====== Document extract
SUMMARY OF THE INVENTION
[0026] The object is achieved by a method for encoding at least one
digital picture, an encoder and a computer program product with the
features according to the independent claims.
[0027] A method for encoding at least one digital picture is
provided wherein a first representation of the picture is
generated, a second representation of the picture is generated and
a third representation of the picture is generated from the first
representation of the picture and the second representation of the
picture by predicting the coding information of the picture
elements of the picture using the first representation of the
picture and the second representation of the picture.
[0028] Further, an encoder and a computer program product according
to the method for encoding at least one digital picture described
above are provided.
[0029] Illustrative embodiments of the invention are explained
below with reference to the drawings.
BRIEF DESCRIPTION OF THE DRAWINGS
[0030] FIG. 1 shows an example for coding layers according to prior
art.
[0031] FIG. 2 shows an encoder according to an embodiment of the
invention.
[0032] FIG. 3 shows a decoder according to an embodiment of the
invention.
DETAILED DESCRIPTION
[0033] Illustratively, a prediction scheme with two "base layers"
is used, while both (in one embodiment the layers (QCIF, Medium)
and (CIF, Low) as mentioned above) are the base layers for each
slice at (CIF, Medium). In other words, there are two base layers
for each slice at (CIF, Medium). The scheme is given in detail
below.
[0034] Coding information assigned to picture elements is for
example chrominance information order luminance information.
[0035] The picture to be encoded can be one picture of a plurality
of pictures, i.e. one frame of a video sequence and the first
representation and the second representation can be generated using
motion compensation.
[0036] The embodiments which are described in the context of the
method for encoding at least one digital picture are analogously
valid for the encoder and the computer program product.
[0037] In one embodiment, the second representation of the picture
has a lower signal-to-noise ratio than the first
representation.
[0038] In one embodiment, the second representation of the picture
has a higher resolution than the first representation.
[0039] The second representation is for example generated such that
it has the resolution according to the CIF (common intermediate
format), the first representation is for example generated such
that it has the resolution according to the QCIF (quarter common
intermediate format) and the third representation is for example
generated such that it has the resolution according to the CIF.
[0040] FIG. 2 shows an encoder 200 according to an embodiment of
the invention.
[0041] The original video signal 201 to be coded is fed (in slices)
to a base layer generator 202. The base layer generator generates a
base layer (i.e. base layer coding information) which is fed into a
predictor 203. The predictor 203 predicts the original video signal
based on the base layer. From the prediction generated by the
predictor 203 and the original video signal 201, an enhancement
layer generator 204 generates an enhancement layer (i.e.
============
====== Record set
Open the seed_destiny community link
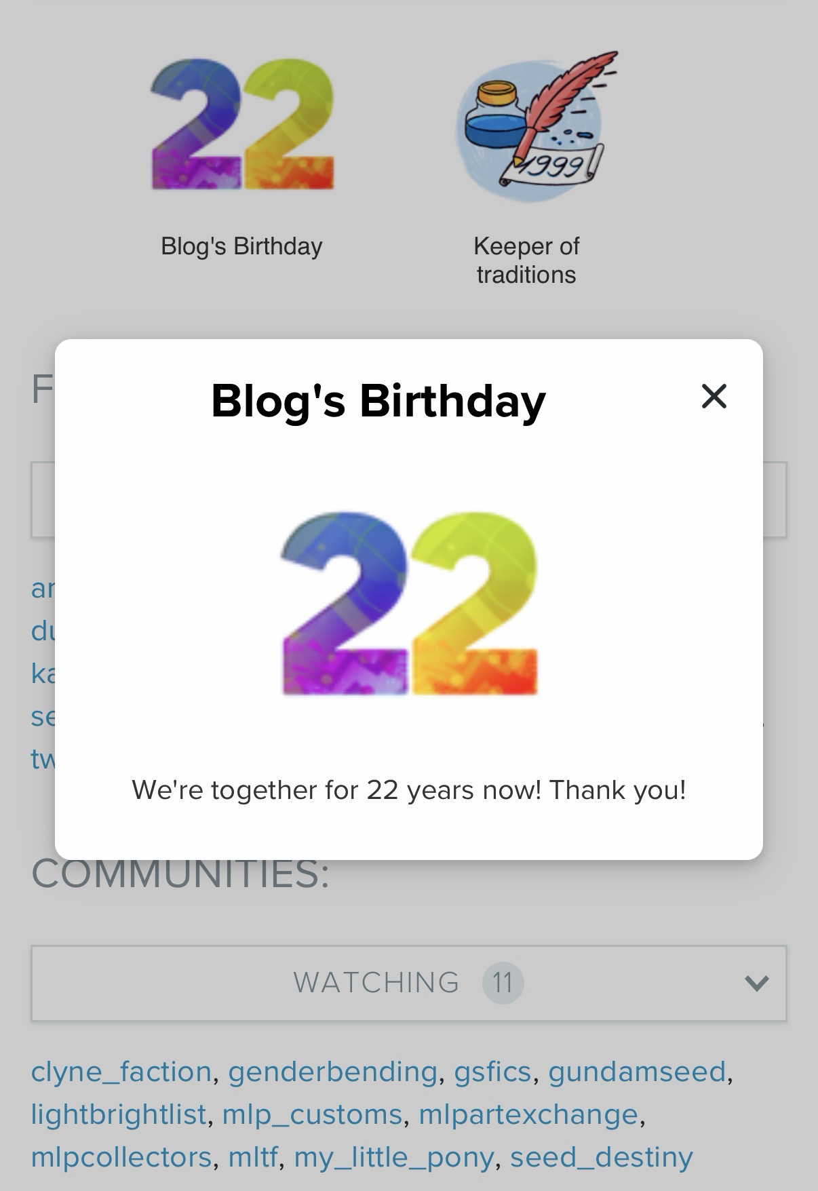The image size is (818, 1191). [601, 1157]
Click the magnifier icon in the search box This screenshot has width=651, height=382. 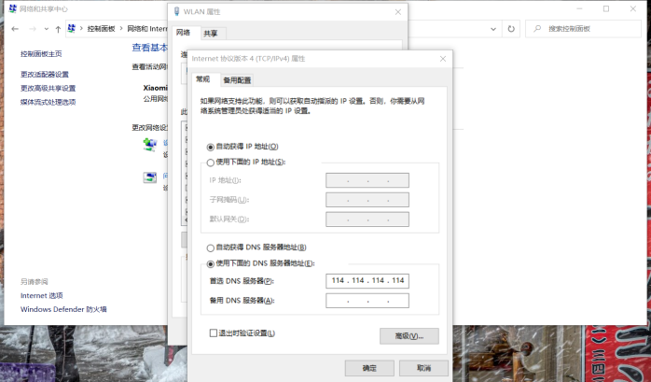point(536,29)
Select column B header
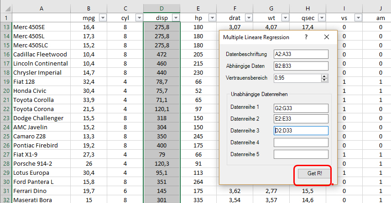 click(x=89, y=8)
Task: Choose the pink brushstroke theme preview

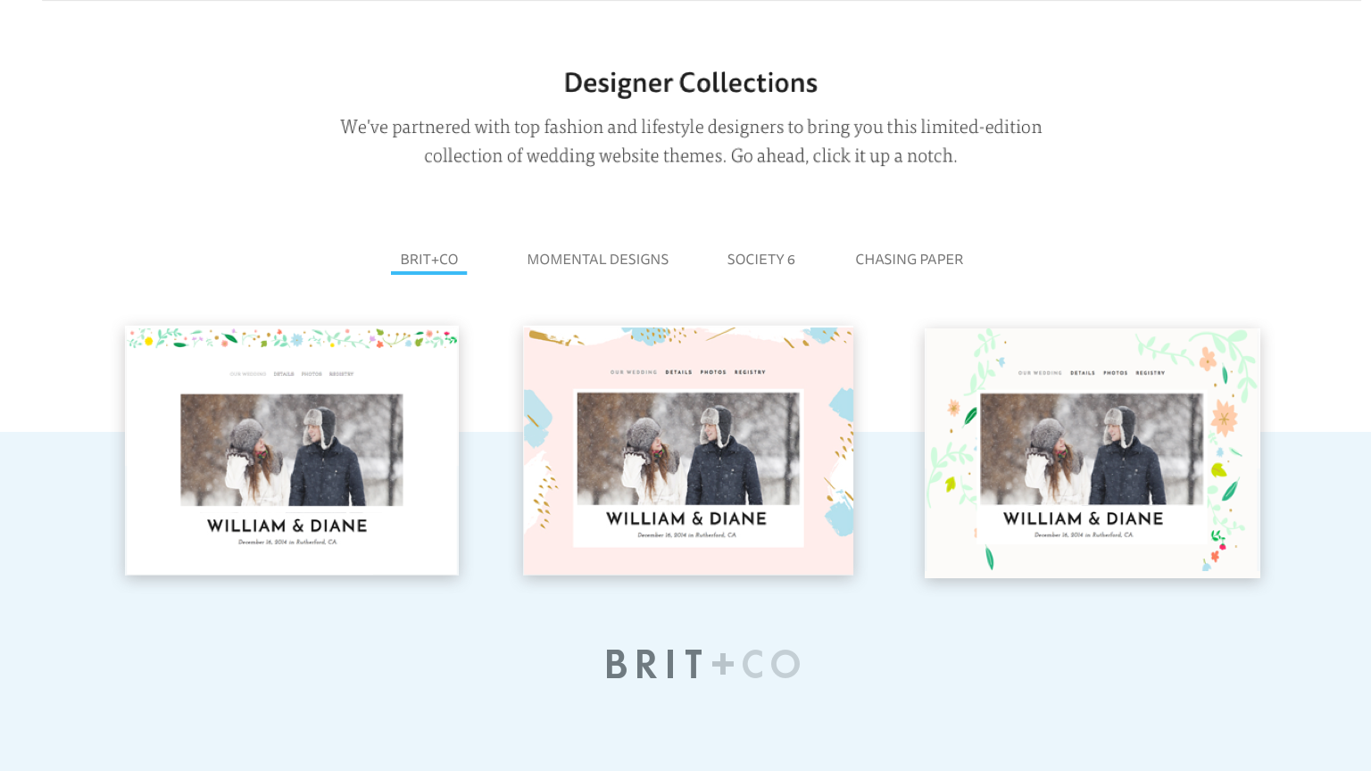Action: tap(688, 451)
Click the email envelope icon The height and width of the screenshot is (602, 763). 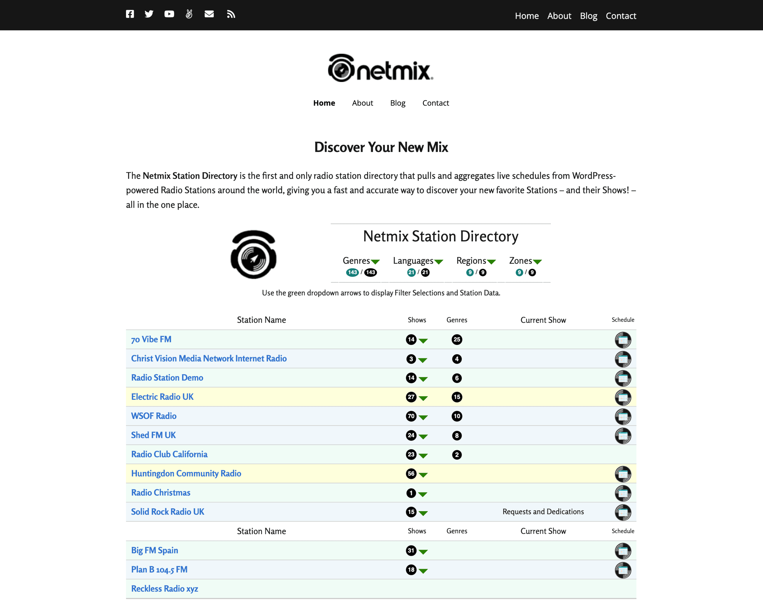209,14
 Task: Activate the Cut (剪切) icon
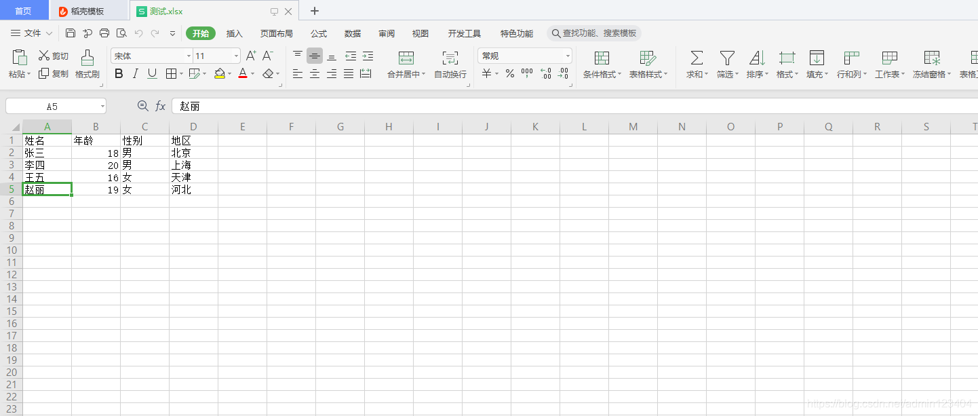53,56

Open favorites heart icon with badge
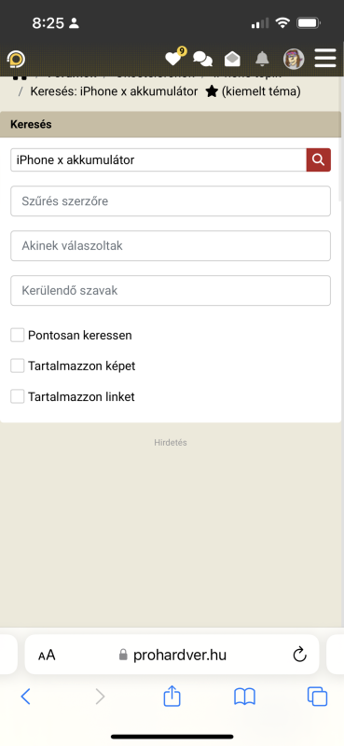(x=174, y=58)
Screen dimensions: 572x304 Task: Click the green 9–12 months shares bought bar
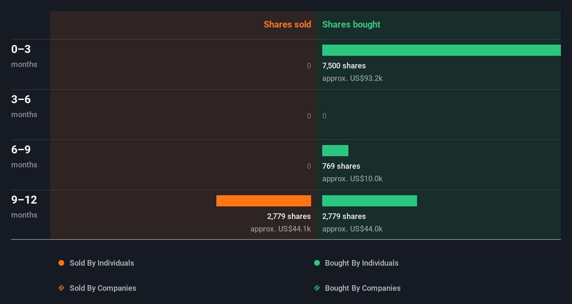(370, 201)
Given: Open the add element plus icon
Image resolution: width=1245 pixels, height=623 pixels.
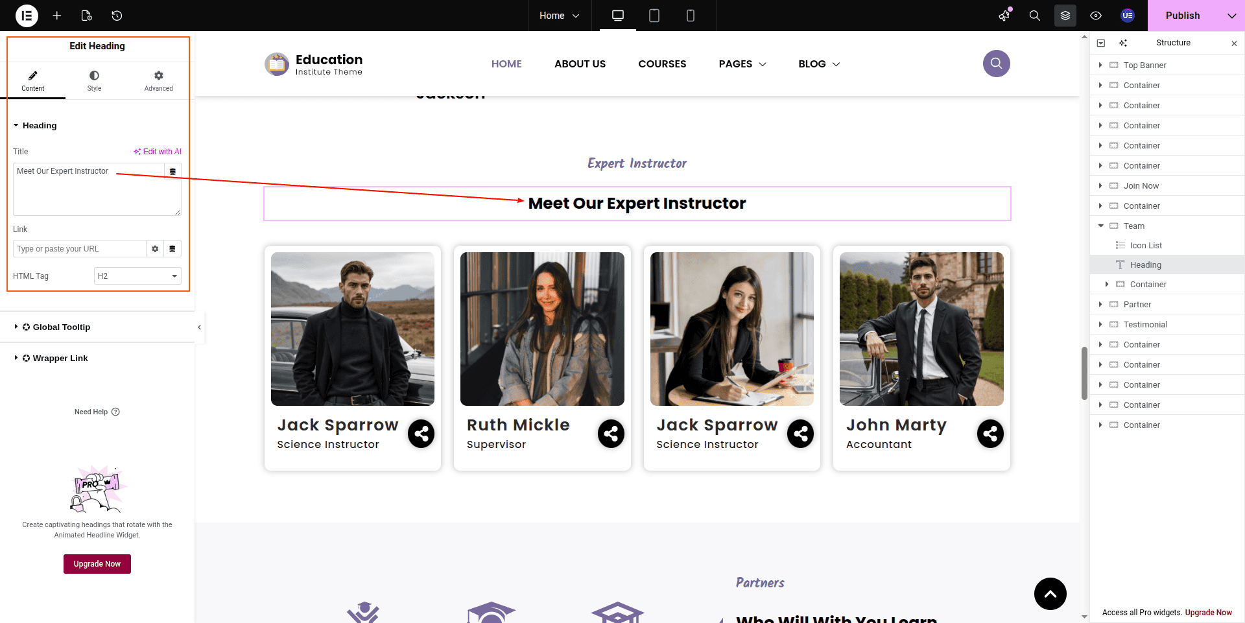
============
Instructions to follow: Write out everything in the picture-encoding patent text from "DETAILED DESCRIPTION" down to "order luminance information.", word for word. The lines come from a different source than the text.

Correct answer:
DETAILED DESCRIPTION
[0033] Illustratively, a prediction scheme with two "base layers"
is used, while both (in one embodiment the layers (QCIF, Medium)
and (CIF, Low) as mentioned above) are the base layers for each
slice at (CIF, Medium). In other words, there are two base layers
for each slice at (CIF, Medium). The scheme is given in detail
below.
[0034] Coding information assigned to picture elements is for
example chrominance information order luminance information.